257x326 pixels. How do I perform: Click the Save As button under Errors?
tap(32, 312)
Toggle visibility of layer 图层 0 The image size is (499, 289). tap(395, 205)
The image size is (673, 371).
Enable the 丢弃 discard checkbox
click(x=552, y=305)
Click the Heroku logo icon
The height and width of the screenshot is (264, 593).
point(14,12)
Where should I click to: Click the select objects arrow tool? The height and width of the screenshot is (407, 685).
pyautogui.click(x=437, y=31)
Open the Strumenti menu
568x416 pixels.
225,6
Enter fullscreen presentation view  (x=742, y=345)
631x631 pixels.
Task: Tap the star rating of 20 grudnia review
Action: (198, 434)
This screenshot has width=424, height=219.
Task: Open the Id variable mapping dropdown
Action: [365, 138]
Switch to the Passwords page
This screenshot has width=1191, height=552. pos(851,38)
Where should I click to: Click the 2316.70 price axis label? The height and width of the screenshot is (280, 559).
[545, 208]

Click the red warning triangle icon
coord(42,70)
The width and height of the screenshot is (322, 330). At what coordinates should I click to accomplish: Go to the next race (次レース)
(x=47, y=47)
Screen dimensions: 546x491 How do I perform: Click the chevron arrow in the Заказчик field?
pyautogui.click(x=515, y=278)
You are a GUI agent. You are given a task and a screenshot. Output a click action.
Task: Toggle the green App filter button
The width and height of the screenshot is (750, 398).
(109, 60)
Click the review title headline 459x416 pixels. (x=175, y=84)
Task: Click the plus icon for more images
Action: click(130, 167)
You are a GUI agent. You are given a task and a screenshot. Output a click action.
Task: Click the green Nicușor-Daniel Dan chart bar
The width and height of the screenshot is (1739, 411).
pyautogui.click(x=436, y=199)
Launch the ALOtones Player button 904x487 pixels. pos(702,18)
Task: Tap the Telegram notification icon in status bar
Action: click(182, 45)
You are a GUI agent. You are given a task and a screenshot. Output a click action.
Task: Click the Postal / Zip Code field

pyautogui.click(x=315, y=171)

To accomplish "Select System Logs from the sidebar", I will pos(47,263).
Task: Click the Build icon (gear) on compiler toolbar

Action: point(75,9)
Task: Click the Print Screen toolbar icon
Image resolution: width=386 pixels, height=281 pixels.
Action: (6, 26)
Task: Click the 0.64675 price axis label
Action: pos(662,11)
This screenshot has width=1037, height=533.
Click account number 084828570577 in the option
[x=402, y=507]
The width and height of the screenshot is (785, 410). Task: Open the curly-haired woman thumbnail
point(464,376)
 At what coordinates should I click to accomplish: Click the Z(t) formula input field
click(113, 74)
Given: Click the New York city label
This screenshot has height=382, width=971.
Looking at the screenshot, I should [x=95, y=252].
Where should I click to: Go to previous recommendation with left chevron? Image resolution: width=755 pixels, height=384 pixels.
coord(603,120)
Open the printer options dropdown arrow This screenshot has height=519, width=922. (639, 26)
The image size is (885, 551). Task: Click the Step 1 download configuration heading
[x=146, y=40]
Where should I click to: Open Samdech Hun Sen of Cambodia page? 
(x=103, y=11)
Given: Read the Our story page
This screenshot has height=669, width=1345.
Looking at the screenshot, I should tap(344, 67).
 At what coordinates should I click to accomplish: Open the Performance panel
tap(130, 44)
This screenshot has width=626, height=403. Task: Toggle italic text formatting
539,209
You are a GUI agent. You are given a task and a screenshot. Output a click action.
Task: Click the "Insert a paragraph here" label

What to produce. Provide a faithful, complete copy of the entries above.

Answer to this exercise.
257x326 pixels. How do I perform: Click the Save As button under Errors?
tap(32, 312)
Toggle visibility of layer 图层 0 The image size is (499, 289). tap(395, 205)
The image size is (673, 371).
Enable the 丢弃 discard checkbox
click(x=552, y=305)
Click the Heroku logo icon
The height and width of the screenshot is (264, 593).
point(14,12)
Where should I click to: Click the select objects arrow tool? The height and width of the screenshot is (407, 685).
pyautogui.click(x=437, y=31)
Open the Strumenti menu
568x416 pixels.
225,6
Enter fullscreen presentation view  (x=742, y=345)
631x631 pixels.
Task: Tap the star rating of 20 grudnia review
Action: (198, 434)
This screenshot has width=424, height=219.
Task: Open the Id variable mapping dropdown
Action: [365, 138]
Switch to the Passwords page
This screenshot has width=1191, height=552. pos(851,38)
Where should I click to: Click the 2316.70 price axis label? The height and width of the screenshot is (280, 559).
[545, 208]

Click the red warning triangle icon
coord(42,70)
The width and height of the screenshot is (322, 330). At what coordinates should I click to accomplish: Go to the next race (次レース)
(x=47, y=47)
Screen dimensions: 546x491 How do I perform: Click the chevron arrow in the Заказчик field?
pyautogui.click(x=515, y=278)
You are a GUI agent. You are given a task and a screenshot. Output a click action.
Task: Toggle the green App filter button
The width and height of the screenshot is (750, 398).
(109, 60)
Click the review title headline 459x416 pixels. (x=175, y=84)
Task: Click the plus icon for more images
Action: click(130, 167)
You are a GUI agent. You are given a task and a screenshot. Output a click action.
Task: Click the green Nicușor-Daniel Dan chart bar
The width and height of the screenshot is (1739, 411).
pyautogui.click(x=436, y=199)
Launch the ALOtones Player button 904x487 pixels. pos(702,18)
Task: Tap the Telegram notification icon in status bar
Action: click(182, 45)
You are a GUI agent. You are given a task and a screenshot. Output a click action.
Task: Click the Postal / Zip Code field

pyautogui.click(x=315, y=171)

To accomplish "Select System Logs from the sidebar", I will pos(47,263).
Task: Click the Build icon (gear) on compiler toolbar

Action: point(75,9)
Task: Click the Print Screen toolbar icon
Image resolution: width=386 pixels, height=281 pixels.
Action: (6, 26)
Task: Click the 0.64675 price axis label
Action: pos(662,11)
This screenshot has width=1037, height=533.
Click account number 084828570577 in the option
[x=402, y=507]
The width and height of the screenshot is (785, 410). Task: Open the curly-haired woman thumbnail
point(464,376)
 At what coordinates should I click to accomplish: Click the Z(t) formula input field
click(113, 74)
Given: Click the New York city label
This screenshot has height=382, width=971.
Looking at the screenshot, I should [x=95, y=252].
Where should I click to: Go to previous recommendation with left chevron? Image resolution: width=755 pixels, height=384 pixels.
coord(603,120)
Open the printer options dropdown arrow This screenshot has height=519, width=922. (639, 26)
The image size is (885, 551). Task: Click the Step 1 download configuration heading
[x=146, y=40]
Where should I click to: Open Samdech Hun Sen of Cambodia page? 
(x=103, y=11)
Given: Read the Our story page
This screenshot has height=669, width=1345.
Looking at the screenshot, I should tap(344, 67).
 At what coordinates should I click to accomplish: Open the Performance panel
tap(130, 44)
This screenshot has width=626, height=403. Task: Toggle italic text formatting
539,209
You are a GUI agent. You are given a task and a screenshot. Output a click action.
Task: Click the "Insert a paragraph here" label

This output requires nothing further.